I have a site here http://www.egyptianspirit.info/ when i open this site in Firefox i see “Reported Attack Site!” and if we open this site in “IE” that is internet explorer then i don see any error. We also submitted our site twice to http://stopbadware.org/ but this time i am unable to understand them. The strange thing is that why FF is showing us that message which is not with “IE”, infact my more than 10 sites have been affected and i really wanna get rid of this. We already checked that there is no virus on site.
I would appreciate if any of you help us in this asap.
Your safe browsing diagnostic page at http://www.google.com/safebrowsing/diagnostic?site=www.egyptianspirit.info lists 3 domains being the source of malware.
Even if you find no viruses actually on the site, there might be hidden iframes leading to those domains, which is where the viruses really are, but they’d get put on each of your pages as soon as a visitor receives the page.
Do your 10 websites have anything in common other than you being the webmaster? Same version of WordPress, WP plug-ins, or anything like that?
With 10 sites affected, I’d suggest scanning your PC with an antivirus program other than the one you normally use, just in case this is “gumblar” related. It steals FTP passwords.
Upgrade WordPress to latest version, if it isn’t already.
Beyond that, these pages should help with your investigation:
http://25yearsofprogramming.com/blog/20071223.htm
http://25yearsofprogramming.com/blog/20070705.htm
Hello Steve,
Thanks for your kind response. My site was in simple static pages but day before yesterday we turned it into wordpress with latest version. Now the strange part of our site is that WHY it fails IN FF and works in IE. Here i get confused. My other sites are also in html static pages. Every month we keep changing the PWD for FTP. We have also already scanned our PC from where we upload the files. We couldn’t find even the hidden iframes. Pls guide us next step sir :)
Regards
pankaj gupta
>Now the strange part of our site is that WHY it fails IN FF and works in IE
Firefox checks the Google Safe Browsing List when accessing the pages. IE uses a different list and that list may not have identified the site as a problem. (Edit: I see that SteveW has cleared up the part about IE … I had not realized that IE 7 didn’t check against a malware list. What a shame! )
SteveW has provided his excellent resources to help you examine your sites. Once you are certain that they are clean, you should “Request a Review” directly through your Webmaster Tools account before you go through Stopbadware. You must add the accounts and verify ownership before you will be able to access the “Request a Review” link.
Google Webmaster Tools
Google MalwareFAQ and screenshot for ‘Request a Review’

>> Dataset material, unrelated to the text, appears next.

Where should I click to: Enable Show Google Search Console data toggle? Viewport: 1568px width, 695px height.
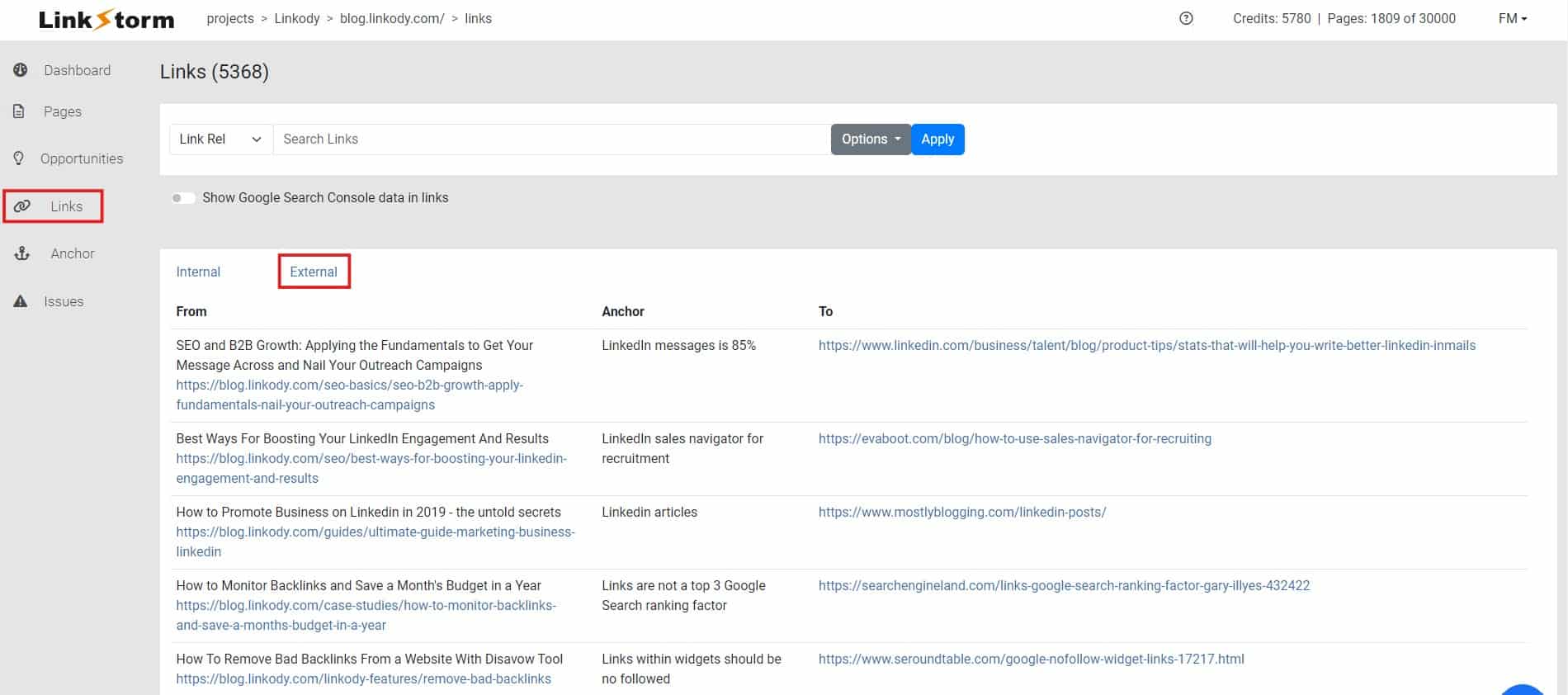tap(182, 198)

It is important that the site gets a warning in any browser, but it’s not significant that it gets a warning in one browser but not another. FF uses the Google Safe Browsing Diagnostic database, so any site that is flagged at Google will also trigger a FF warning. IE7 doesn’t have any warning capability at all (except for phishing sites, which is different). IE8 has SmartScreen Filter, which doesn’t use Google’s database; it probably uses a Microsoft database. Google and MS would visit the sites at different times, so it makes sense that one might flag the site but the other wouldn’t.

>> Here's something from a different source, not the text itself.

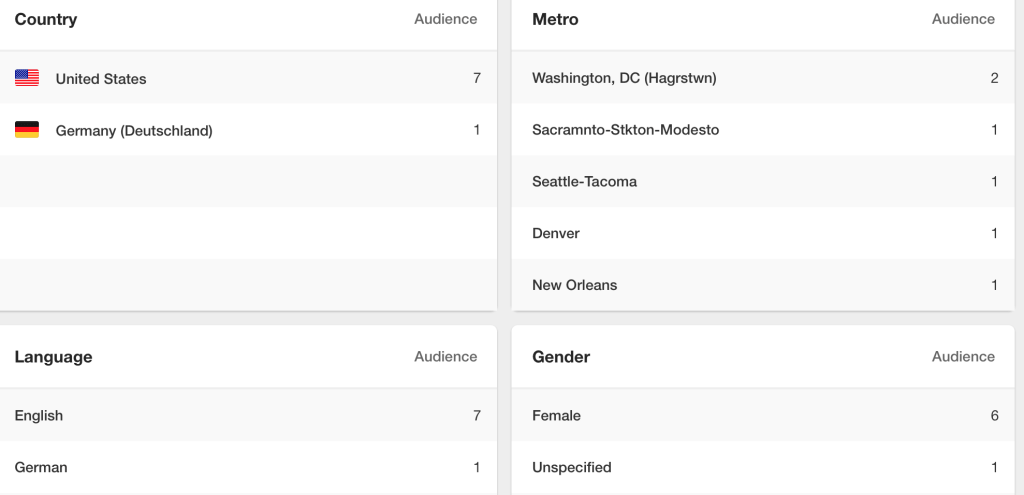The height and width of the screenshot is (495, 1024).
Task: Click the Country panel heading
Action: pos(46,20)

Using WordPress latest version is good, but WP plug-ins can be a source of trouble, too. If you use any, try looking them up at http://secunia.com/advisories/search/?search=wordpress .

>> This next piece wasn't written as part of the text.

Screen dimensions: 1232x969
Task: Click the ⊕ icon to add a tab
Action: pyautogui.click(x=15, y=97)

If these early steps don’t resolve the problem, go through the steps on the “20070705.htm” page mentioned above, including examining the files on your server. Also view the database tables. Tell your host what happened. I got a list of 3 of the other 17 neighbor sites on your same server, and 1 of the 3 is also flagged. That host has about 10,000 sites, and nearly 10% of them are flagged, which seems like a high number to me, and a bunch of them are .cn sites, which seems a little weird, too.
That doesn’t mean it’s the host’s problem, but it’s worth talking about it with them.
Basically, if the first easy steps don’t solve the problem, the rest of the steps are not so easy, so you’ll have to do some methodical investigation.
To investigate further, you’ll need your FTP and HTTP access logs, and I would say the next step should be obtaining those and examining them closely.